1) The linear assumption is wrong
People think offense is cumulative and linear. Add 8 guys worth 20 RAA together than the team will score 160 RAA on average if they play enough seasons.
I believe this is wrong in the case of extreme players...in fact I even ACCOUNTED for why this would be wrong when I invented the supermargin concept in my own value methods. Players near the middle of a talent bell curve are roughly additive only because they're on the part of the cuerve that looks very much like a line. Extremely bad hitters take away opportunities from other hitters and screw up the linear weight value of the events for those other hitters even when they get opportunities. See...every single is worth 0.45 runs to a sabermigo doing the WAR calculation, but if you have three Endy Chavezes on your team, that team's average single is going to be worth more like 0.30 runs. Do a monte-carlo simulation and prove it to yourself if you have to.
2) The position adjustments are wrong
I don't do positional adjustments because I think they're based on pixie dust and fairy magic. IOW, I think where they get the baseline for each position is random and arbitrary and based only on where teams happen to play the 14 guys in a 14-team league that get the bulk of the PA. As Doc has pointed out...first base, for example, had 10 guys that are brutally awesome and 10 guys that are mediocre and they're fighting for 14 jobs. The burtally awesome guys bias the average and thus the replacement level, but they don't represent the expectation for the team with the mediocre player. I think positional adjustments are a bad idea and must be scrapped.

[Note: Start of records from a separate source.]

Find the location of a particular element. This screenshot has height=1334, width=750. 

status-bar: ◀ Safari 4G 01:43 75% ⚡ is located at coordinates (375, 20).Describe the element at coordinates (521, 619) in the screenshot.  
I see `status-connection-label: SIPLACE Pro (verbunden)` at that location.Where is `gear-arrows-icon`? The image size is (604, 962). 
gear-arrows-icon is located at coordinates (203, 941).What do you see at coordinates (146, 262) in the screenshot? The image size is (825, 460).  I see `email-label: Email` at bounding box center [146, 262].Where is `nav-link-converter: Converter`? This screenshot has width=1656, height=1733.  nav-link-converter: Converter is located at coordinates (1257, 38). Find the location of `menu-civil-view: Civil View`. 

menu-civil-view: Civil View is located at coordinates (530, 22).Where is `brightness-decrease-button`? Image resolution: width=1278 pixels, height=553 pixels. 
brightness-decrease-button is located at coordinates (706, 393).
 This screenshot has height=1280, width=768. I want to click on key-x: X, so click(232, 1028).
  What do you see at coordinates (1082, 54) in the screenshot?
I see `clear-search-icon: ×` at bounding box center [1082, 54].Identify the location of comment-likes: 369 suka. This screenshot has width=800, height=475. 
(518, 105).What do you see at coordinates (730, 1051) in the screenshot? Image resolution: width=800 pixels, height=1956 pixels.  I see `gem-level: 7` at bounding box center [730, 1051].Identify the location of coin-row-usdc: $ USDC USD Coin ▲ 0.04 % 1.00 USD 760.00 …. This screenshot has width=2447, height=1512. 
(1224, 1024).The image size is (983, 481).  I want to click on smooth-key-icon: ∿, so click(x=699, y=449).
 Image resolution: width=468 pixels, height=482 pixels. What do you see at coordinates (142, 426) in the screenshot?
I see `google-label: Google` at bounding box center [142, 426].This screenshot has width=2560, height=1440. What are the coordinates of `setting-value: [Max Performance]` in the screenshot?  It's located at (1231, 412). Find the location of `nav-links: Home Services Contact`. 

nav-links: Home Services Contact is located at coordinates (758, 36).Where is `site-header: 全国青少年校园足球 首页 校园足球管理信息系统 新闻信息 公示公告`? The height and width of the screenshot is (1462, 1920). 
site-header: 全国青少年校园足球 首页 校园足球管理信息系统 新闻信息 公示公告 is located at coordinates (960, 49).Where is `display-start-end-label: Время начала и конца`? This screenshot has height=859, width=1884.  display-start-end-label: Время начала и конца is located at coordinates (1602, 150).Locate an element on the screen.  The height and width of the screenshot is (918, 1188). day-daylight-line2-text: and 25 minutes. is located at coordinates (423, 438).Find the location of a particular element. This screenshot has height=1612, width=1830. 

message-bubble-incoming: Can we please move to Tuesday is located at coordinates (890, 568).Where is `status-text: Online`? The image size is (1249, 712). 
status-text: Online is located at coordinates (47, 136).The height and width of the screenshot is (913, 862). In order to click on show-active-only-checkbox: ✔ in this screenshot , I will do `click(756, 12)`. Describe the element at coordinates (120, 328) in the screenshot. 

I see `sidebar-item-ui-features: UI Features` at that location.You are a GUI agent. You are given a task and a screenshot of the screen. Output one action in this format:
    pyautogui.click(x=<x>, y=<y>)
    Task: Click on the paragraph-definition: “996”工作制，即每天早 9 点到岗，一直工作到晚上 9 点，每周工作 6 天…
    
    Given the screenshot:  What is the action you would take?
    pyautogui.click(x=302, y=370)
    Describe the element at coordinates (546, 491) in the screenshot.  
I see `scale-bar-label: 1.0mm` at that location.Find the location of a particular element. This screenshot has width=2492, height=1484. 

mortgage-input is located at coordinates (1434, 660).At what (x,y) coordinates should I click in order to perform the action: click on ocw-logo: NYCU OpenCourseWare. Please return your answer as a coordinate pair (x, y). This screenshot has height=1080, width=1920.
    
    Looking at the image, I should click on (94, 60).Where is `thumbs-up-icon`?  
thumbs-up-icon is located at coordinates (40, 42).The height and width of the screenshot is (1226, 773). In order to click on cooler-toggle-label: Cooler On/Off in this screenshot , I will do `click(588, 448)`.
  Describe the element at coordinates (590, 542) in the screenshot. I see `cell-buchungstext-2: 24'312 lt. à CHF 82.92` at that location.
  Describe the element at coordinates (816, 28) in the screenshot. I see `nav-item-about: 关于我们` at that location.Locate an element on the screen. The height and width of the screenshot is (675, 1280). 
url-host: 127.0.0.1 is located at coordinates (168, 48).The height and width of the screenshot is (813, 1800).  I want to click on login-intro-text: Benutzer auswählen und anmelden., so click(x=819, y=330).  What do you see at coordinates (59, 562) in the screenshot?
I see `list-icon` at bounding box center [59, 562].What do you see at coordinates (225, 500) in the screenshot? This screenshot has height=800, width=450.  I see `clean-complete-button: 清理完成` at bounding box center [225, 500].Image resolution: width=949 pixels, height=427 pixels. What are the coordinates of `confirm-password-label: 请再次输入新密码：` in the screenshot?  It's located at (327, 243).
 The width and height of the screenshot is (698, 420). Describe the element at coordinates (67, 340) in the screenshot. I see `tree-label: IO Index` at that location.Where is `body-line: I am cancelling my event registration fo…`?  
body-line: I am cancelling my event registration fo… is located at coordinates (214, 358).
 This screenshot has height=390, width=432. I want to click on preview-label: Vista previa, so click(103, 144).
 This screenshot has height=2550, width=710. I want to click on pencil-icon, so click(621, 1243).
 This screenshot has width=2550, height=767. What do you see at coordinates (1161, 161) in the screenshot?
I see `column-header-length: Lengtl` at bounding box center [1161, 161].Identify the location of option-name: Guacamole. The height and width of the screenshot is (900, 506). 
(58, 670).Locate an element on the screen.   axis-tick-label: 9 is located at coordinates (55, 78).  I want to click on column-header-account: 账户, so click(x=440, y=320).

3) Our understanding of how to combine offensive and defensive value is wrong
Tom Tango led a movement to get people to think that there's no such thing as a replacement level fielder...or a replacement level hitter...only a replacement level total player. So he argued that RAA for offense and defense should be added together first and then a replacement level be found. That isn't the right approach IMHO. I think value is value FIRST...I think you have to figure out where the replacement levels are for each skill and then add the results...or you get whacky things like Endy Chavez being worth 25 runs somehow because his defense is way above average and his offense is replacement level and when you combine them, you get a weirdly high number.
All three of these factors create a perfect storm of bad ideas that cause our evaluations to be way...way wrong especially for guys like Mike Morse.